__TASK PROMPT__
In full and without alteration, reproduce every record.

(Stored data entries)
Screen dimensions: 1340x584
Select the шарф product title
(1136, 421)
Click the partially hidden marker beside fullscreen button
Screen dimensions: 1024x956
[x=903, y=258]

__RESULT__
Screen dimensions: 1340x584
Select the шарф product title
(1136, 421)
Click the partially hidden marker beside fullscreen button
Screen dimensions: 1024x956
[x=903, y=258]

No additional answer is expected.